* [What you need to do]
In the material below, find the line that contains "Select SDI Out" and the line that contains "Task: Open 优惠中心 promotions gift icon", then write out exactly those two lines and everything between them.
Dataset records: Begin
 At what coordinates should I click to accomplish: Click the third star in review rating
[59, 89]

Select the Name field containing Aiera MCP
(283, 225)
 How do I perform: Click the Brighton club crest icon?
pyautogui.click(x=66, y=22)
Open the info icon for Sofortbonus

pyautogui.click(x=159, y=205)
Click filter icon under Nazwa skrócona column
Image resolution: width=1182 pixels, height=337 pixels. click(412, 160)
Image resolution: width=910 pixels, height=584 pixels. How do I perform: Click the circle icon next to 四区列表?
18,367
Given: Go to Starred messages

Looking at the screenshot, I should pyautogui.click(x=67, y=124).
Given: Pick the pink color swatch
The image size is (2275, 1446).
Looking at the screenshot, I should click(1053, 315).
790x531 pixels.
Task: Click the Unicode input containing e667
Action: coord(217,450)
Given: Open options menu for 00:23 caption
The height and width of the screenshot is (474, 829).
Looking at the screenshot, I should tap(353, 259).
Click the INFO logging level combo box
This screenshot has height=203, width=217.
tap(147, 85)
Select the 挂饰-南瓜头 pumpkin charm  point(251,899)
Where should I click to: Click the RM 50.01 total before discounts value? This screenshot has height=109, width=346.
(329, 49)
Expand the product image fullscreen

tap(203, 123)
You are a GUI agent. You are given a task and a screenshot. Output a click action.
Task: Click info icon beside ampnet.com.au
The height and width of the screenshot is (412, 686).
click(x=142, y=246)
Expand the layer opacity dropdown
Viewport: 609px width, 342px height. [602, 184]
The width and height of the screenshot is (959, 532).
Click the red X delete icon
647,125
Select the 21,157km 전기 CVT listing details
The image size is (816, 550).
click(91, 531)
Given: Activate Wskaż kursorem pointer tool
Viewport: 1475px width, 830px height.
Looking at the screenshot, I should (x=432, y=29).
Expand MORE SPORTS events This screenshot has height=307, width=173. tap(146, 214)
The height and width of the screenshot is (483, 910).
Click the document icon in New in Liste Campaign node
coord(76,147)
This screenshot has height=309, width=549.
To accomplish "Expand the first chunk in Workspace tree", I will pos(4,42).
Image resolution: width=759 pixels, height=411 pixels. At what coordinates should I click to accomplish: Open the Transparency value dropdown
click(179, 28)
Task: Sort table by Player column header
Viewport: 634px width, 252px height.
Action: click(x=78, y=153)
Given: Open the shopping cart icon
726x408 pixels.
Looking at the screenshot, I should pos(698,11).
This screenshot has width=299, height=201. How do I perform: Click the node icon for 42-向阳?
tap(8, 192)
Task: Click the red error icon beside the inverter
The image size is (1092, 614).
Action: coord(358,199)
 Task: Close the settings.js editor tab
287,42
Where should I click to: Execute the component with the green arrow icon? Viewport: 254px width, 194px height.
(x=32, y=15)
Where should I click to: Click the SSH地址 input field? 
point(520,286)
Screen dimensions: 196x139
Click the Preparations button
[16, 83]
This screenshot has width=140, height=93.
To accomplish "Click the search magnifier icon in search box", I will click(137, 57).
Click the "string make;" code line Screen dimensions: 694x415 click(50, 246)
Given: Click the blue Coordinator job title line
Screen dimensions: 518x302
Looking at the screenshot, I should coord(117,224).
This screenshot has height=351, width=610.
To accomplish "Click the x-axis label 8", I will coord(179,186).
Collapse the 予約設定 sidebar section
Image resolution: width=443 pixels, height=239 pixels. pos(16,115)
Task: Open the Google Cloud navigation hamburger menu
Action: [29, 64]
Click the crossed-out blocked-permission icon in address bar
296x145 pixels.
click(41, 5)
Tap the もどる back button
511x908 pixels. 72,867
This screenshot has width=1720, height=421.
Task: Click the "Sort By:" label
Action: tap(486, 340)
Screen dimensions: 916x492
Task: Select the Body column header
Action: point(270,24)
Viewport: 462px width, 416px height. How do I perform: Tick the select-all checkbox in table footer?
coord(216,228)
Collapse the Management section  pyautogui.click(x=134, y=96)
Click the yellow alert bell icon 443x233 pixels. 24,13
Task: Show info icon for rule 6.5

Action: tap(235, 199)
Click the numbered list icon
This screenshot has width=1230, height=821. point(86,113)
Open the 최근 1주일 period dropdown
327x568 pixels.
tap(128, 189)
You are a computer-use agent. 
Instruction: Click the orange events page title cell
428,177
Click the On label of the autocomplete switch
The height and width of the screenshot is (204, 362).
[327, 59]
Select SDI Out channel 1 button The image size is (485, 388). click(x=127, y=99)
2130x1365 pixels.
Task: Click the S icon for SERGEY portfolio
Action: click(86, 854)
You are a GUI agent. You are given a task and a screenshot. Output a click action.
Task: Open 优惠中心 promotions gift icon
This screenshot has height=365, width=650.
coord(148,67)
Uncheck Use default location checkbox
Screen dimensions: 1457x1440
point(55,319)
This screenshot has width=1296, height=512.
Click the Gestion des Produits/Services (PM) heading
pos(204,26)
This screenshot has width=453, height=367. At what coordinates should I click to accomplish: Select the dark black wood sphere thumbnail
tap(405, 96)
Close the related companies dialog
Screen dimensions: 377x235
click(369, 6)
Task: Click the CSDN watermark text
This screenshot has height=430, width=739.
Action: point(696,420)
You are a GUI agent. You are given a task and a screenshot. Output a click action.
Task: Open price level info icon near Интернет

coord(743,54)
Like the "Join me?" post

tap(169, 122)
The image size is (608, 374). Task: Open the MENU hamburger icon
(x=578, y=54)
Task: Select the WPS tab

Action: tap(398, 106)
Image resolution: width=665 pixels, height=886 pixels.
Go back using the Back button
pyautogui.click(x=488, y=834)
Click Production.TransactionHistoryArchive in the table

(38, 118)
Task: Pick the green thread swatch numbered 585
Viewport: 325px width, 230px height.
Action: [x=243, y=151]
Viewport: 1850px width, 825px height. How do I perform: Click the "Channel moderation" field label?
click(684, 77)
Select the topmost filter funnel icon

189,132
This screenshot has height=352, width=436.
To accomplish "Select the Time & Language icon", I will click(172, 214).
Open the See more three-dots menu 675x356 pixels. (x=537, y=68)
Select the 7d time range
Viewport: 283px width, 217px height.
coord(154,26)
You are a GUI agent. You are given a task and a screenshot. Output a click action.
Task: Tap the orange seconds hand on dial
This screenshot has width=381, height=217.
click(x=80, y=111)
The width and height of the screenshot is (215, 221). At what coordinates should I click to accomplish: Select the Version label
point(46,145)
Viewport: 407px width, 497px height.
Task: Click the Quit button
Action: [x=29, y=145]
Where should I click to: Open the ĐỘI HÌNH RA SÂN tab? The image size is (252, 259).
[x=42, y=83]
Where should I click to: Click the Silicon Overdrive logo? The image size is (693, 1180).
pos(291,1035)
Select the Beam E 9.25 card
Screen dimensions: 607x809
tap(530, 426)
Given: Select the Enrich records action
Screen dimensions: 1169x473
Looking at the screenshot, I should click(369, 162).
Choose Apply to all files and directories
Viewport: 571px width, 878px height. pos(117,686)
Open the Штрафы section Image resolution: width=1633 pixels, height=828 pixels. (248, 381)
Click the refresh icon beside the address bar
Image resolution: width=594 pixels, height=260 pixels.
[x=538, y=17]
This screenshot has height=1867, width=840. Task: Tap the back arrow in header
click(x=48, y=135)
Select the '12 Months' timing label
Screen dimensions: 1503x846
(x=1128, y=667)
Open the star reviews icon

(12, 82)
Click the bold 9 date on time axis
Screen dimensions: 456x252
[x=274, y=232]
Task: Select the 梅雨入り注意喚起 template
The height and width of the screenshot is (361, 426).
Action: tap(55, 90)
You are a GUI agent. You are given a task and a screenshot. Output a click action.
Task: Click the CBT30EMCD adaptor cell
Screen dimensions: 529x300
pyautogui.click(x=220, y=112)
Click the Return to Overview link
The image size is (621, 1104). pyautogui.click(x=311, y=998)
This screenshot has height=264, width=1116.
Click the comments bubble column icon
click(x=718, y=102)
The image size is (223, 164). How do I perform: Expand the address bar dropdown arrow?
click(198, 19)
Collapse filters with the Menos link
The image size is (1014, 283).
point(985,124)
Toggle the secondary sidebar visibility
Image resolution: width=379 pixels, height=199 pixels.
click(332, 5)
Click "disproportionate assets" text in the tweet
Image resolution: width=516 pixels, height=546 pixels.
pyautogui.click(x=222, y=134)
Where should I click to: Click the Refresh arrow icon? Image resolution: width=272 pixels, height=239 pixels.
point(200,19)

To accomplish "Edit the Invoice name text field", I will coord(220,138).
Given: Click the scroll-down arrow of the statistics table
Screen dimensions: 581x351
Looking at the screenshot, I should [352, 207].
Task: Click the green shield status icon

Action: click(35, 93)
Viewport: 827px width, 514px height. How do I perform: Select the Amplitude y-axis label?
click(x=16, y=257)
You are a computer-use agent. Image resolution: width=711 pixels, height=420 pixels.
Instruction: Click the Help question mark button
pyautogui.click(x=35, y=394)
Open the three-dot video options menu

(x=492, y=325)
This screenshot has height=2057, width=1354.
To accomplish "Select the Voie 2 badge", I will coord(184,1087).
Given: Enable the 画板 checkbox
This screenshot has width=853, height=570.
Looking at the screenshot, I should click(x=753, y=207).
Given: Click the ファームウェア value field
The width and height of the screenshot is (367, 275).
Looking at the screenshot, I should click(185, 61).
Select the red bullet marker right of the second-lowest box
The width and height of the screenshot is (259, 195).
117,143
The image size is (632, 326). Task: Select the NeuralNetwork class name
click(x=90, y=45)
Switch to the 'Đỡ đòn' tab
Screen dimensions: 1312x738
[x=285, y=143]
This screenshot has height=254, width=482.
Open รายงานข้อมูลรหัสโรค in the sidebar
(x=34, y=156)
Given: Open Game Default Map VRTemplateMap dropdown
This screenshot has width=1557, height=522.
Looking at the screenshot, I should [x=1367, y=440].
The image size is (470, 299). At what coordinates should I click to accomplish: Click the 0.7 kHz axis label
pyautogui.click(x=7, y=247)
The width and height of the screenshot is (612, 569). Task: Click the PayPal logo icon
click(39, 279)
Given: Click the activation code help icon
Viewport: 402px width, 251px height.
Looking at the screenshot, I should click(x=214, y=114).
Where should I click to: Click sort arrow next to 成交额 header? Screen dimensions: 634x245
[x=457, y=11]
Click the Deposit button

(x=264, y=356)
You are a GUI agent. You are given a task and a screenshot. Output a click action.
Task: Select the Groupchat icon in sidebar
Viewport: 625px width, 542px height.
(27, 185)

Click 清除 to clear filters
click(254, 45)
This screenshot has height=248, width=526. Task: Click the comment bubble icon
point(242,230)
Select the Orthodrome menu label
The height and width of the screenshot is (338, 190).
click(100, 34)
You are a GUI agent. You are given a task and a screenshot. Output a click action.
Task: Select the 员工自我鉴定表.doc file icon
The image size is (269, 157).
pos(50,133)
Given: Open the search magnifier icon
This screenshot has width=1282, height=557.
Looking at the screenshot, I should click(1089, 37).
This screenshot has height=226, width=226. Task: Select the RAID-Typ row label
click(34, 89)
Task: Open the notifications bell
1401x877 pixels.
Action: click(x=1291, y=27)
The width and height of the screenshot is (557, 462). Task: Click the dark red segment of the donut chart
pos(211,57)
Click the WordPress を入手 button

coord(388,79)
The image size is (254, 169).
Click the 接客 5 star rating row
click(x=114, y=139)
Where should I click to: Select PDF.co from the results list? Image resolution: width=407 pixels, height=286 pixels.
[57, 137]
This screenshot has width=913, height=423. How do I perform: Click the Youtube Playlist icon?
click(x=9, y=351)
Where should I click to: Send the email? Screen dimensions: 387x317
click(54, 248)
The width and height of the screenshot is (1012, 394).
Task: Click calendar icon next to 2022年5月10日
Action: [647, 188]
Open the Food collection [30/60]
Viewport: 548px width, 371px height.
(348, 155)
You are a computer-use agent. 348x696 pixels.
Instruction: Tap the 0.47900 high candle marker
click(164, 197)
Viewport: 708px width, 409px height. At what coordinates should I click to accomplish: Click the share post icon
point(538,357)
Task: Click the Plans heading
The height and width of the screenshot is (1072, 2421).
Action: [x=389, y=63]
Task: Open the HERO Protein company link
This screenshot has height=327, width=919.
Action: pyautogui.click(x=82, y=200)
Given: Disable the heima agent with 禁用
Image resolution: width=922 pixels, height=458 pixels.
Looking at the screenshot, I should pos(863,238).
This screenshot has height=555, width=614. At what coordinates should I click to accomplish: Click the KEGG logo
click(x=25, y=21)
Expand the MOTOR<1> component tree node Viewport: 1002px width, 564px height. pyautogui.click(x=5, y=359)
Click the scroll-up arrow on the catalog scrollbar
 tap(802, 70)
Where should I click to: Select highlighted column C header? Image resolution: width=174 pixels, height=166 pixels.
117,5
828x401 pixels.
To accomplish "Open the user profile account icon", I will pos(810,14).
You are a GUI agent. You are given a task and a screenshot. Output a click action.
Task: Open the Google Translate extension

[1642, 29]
Dataset records: End
* [Result below]
Select SDI Out channel 1 button The image size is (485, 388). click(x=127, y=99)
2130x1365 pixels.
Task: Click the S icon for SERGEY portfolio
Action: click(86, 854)
You are a GUI agent. You are given a task and a screenshot. Output a click action.
Task: Open 优惠中心 promotions gift icon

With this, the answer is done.